What lines of the data below include the word "agent"? Report them by copying each.

Supplied records
- Opening Delimiter -

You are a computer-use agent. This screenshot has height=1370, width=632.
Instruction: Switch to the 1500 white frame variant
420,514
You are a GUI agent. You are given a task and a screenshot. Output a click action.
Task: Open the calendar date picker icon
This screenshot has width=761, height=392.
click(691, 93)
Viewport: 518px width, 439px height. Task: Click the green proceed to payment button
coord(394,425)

- Closing Delimiter -
- Opening Delimiter -

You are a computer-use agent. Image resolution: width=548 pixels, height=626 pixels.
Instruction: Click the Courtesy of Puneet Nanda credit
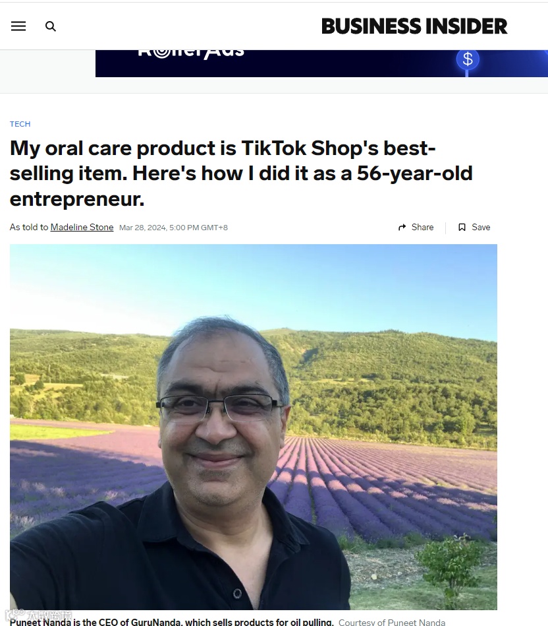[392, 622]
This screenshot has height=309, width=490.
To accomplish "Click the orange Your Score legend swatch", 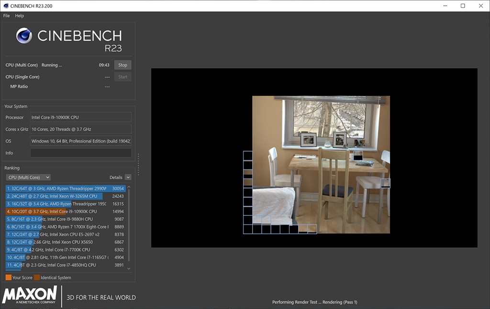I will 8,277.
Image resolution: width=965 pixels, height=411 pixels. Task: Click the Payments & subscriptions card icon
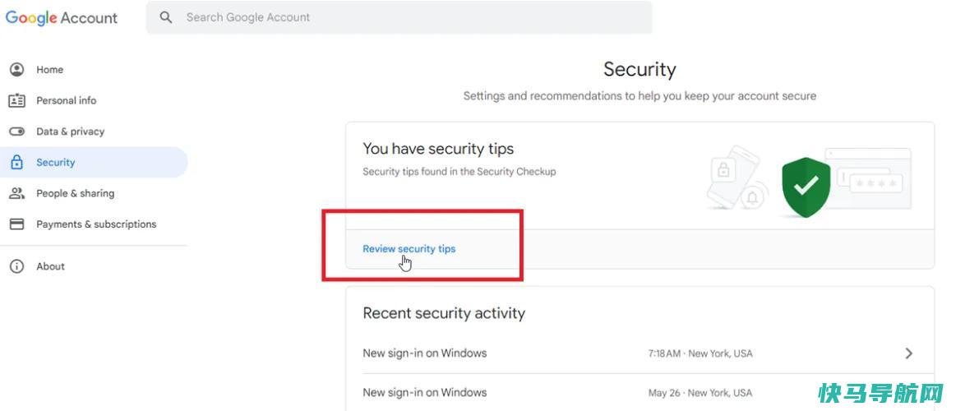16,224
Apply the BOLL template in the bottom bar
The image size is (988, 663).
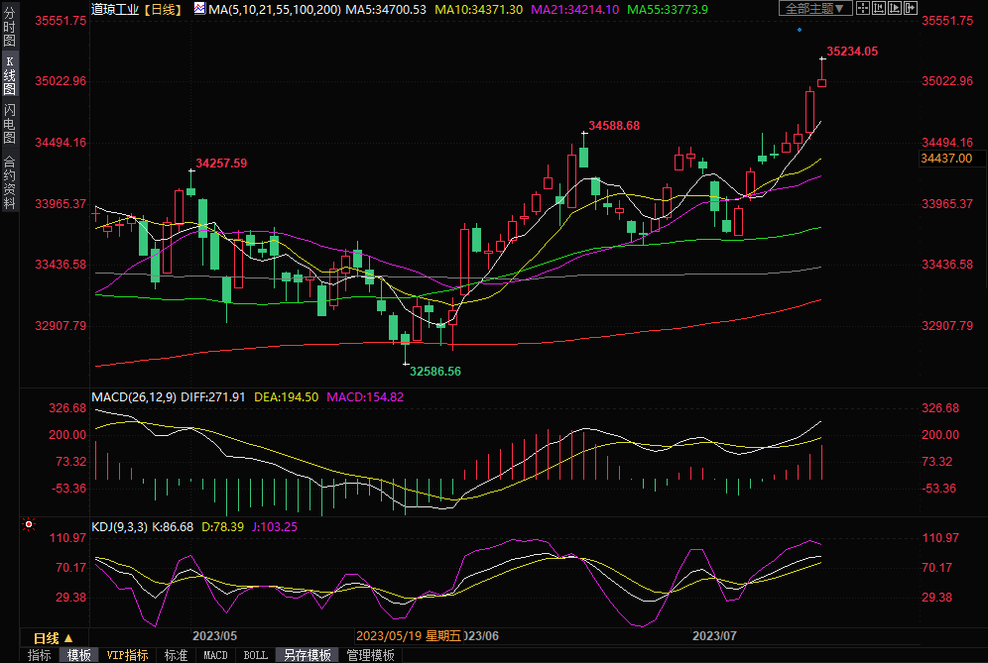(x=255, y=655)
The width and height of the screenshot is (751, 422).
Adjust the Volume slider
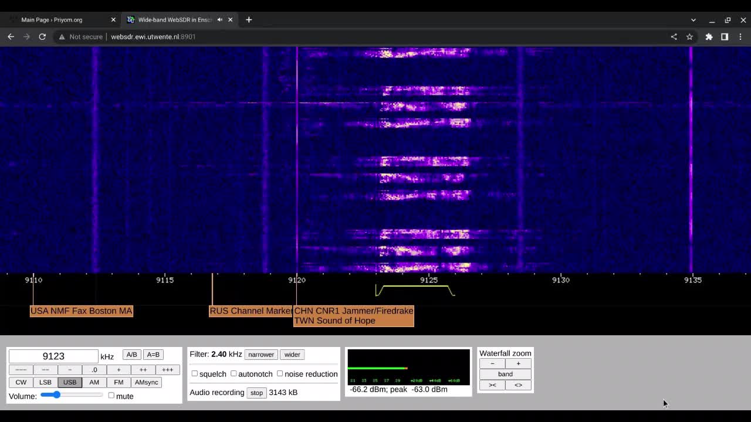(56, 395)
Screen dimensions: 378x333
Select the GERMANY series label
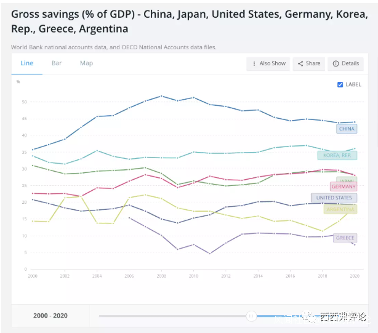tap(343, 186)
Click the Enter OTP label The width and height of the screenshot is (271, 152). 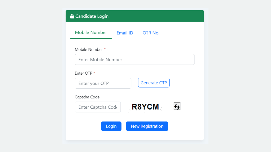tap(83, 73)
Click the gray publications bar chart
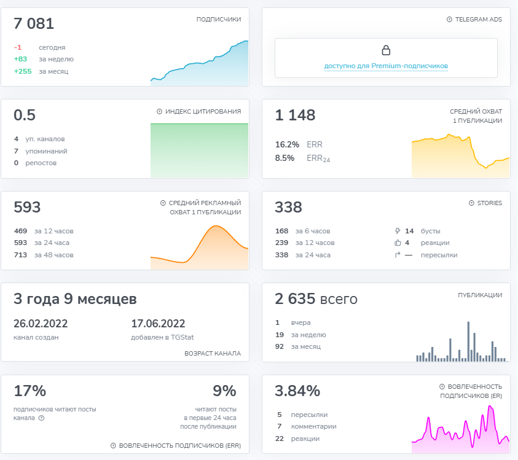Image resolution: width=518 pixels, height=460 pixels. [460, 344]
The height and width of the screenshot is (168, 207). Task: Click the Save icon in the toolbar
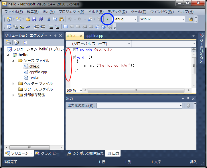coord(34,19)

- Closing Delimiter -

Solution
You are a computer-use agent. This screenshot has height=1370, width=632.
You are a GUI agent. You are given a task and a screenshot. Output a click action.
You are a computer-use agent. Image resolution: width=548 pixels, height=626 pixels.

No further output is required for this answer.